▶ **THE PROBLEM**
Your copy should begin at the line containing "Allgemein (137, 378)" and end at the last line of the records; transcribe those lines exactly and leave out every picture.

** Opening DATA PROVIDED block **

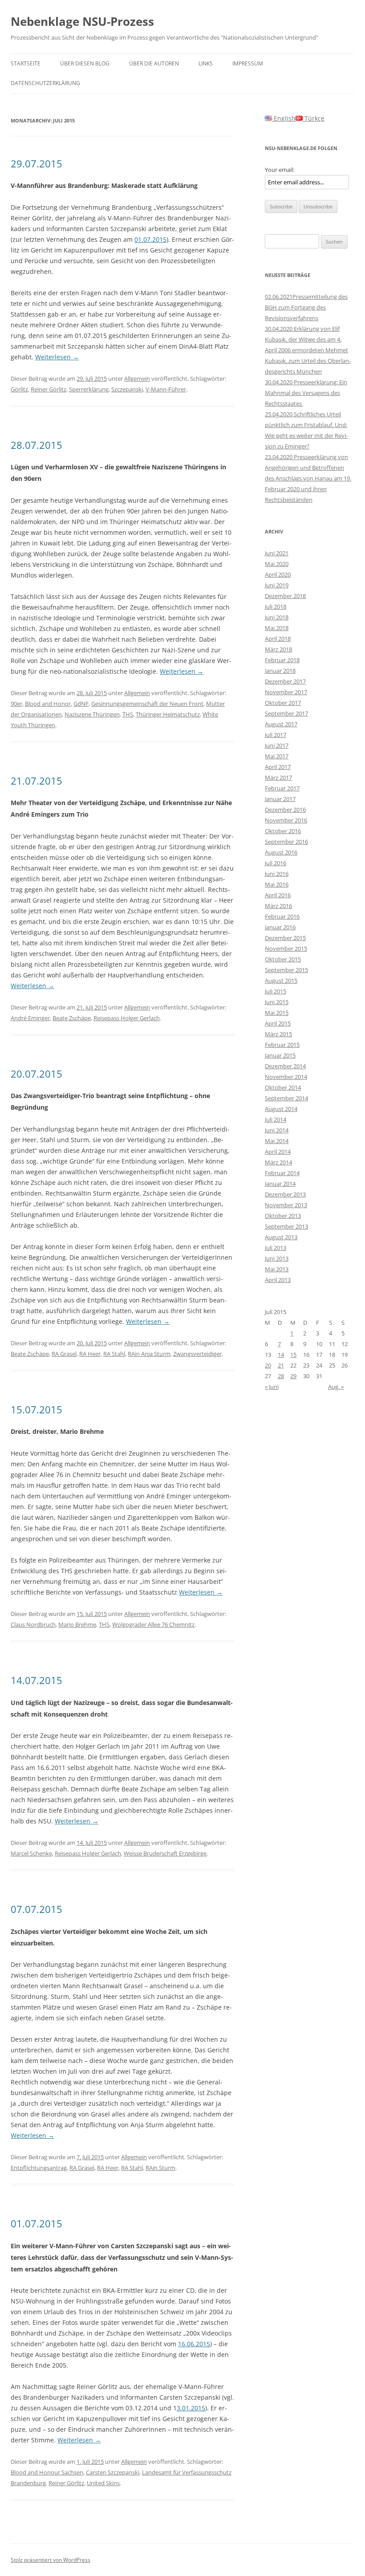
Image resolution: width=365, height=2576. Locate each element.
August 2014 (281, 1109)
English (284, 118)
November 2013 (286, 1205)
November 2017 (286, 692)
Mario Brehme (77, 1624)
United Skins (103, 2483)
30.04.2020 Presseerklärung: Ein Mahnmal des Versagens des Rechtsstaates (306, 392)
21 (281, 1365)
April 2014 (278, 1152)
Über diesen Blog (85, 63)
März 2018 (278, 649)
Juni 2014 (276, 1130)
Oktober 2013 (283, 1216)
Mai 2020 (276, 564)
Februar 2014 (282, 1173)
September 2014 (286, 1098)
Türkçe (313, 118)
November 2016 (286, 820)
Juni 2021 (276, 553)
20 (268, 1365)
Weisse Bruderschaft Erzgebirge (165, 1853)
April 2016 (278, 895)
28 (281, 1376)
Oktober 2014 (283, 1087)
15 (293, 1355)
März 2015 (278, 1034)
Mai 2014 (276, 1141)
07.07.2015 (36, 1909)
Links (206, 63)
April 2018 (278, 639)
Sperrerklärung (89, 389)
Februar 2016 (282, 916)
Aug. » (336, 1387)
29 (293, 1376)
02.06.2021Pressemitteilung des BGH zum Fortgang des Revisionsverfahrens (306, 307)
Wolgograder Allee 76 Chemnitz (153, 1624)
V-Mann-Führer (166, 389)
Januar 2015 (280, 1055)
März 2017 (278, 777)
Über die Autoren (154, 63)
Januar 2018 (280, 671)
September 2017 (286, 713)
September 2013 (286, 1226)
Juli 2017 (275, 735)
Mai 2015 (276, 1013)
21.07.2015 (36, 780)
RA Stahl (114, 1354)
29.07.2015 (36, 163)
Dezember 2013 (285, 1194)
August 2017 (281, 724)
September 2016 (286, 842)
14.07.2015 (36, 1680)
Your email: (279, 170)
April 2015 (278, 1023)
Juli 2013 (275, 1248)
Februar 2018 (282, 660)
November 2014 (286, 1077)
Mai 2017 (276, 756)
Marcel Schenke (31, 1853)
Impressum (247, 63)
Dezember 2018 (285, 596)
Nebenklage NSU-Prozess (82, 21)
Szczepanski (127, 389)
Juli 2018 (275, 606)
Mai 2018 (276, 628)
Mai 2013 (276, 1269)
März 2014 (278, 1162)
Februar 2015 (282, 1045)
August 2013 (281, 1237)
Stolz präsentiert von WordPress (50, 2560)
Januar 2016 (280, 927)
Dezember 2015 (285, 938)
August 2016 (281, 852)
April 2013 (278, 1280)
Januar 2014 (280, 1184)
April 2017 (278, 767)
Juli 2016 (275, 863)
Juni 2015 (276, 1002)
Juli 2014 (275, 1119)
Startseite (26, 63)
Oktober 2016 (283, 831)
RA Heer (90, 1354)
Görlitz (19, 389)
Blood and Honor (48, 704)
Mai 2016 (276, 884)
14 (281, 1355)
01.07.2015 (150, 239)
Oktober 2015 (283, 959)
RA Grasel (64, 1354)
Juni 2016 (276, 874)
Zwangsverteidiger (197, 1354)
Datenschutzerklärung (45, 83)
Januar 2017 (280, 799)
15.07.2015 (36, 1409)
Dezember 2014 (285, 1066)
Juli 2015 (275, 991)
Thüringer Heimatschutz (168, 714)
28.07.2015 (36, 445)
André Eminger (30, 1018)
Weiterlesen (57, 357)
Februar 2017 (282, 788)
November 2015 (286, 948)
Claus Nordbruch (33, 1624)
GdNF (81, 704)
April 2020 (278, 574)
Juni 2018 (276, 617)
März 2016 (278, 906)
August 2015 (281, 981)
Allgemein (137, 378)
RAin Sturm (160, 2168)
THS (127, 714)
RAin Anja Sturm (149, 1354)
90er (16, 704)
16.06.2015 (194, 2344)
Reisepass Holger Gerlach (126, 1018)
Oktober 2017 (283, 703)
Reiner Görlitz (48, 389)
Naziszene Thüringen (92, 714)
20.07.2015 (36, 1073)
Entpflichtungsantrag (39, 2168)
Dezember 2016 (285, 810)
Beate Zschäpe (72, 1018)
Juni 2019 (276, 585)
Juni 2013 (276, 1258)
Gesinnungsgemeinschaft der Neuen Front (147, 704)
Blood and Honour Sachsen (47, 2472)
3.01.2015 (191, 2408)
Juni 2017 (276, 745)
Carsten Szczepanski (112, 2472)
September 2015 (286, 970)
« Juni (272, 1387)
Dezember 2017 (285, 681)
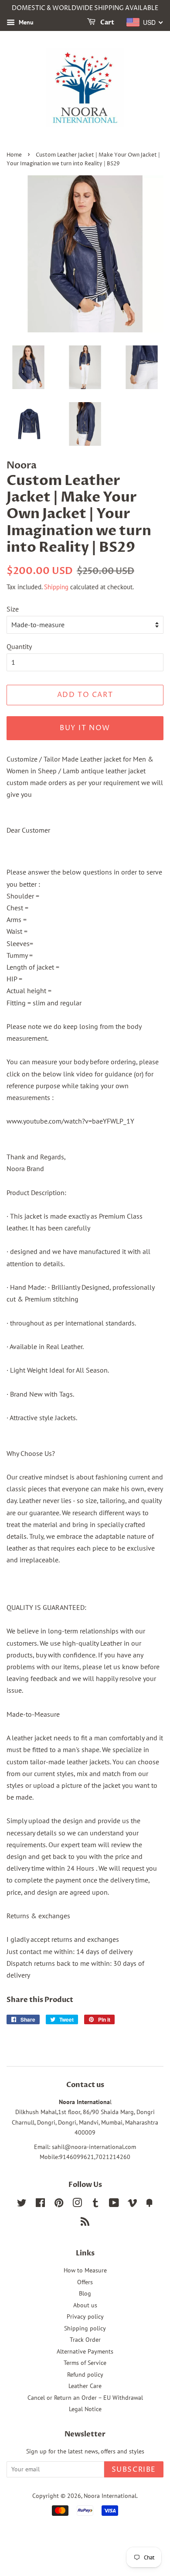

** Closing DATA PROVIDED block **

▶ **REPLY**
Allgemein (137, 378)
RAin Sturm (160, 2168)
THS (127, 714)
RAin Anja Sturm (149, 1354)
90er (16, 704)
16.06.2015 (194, 2344)
Reisepass Holger Gerlach (126, 1018)
Oktober 2017 (283, 703)
Reiner Görlitz (48, 389)
Naziszene Thüringen (92, 714)
20.07.2015 (36, 1073)
Entpflichtungsantrag (39, 2168)
Dezember 2016 (285, 810)
Beate Zschäpe (72, 1018)
Juni 2019 (276, 585)
Juni 2013 (276, 1258)
Gesinnungsgemeinschaft der Neuen Front (147, 704)
Blood and Honour Sachsen (47, 2472)
3.01.2015 (191, 2408)
Juni 2017 (276, 745)
Carsten Szczepanski (112, 2472)
September 2015 (286, 970)
« Juni (272, 1387)
Dezember 2017 (285, 681)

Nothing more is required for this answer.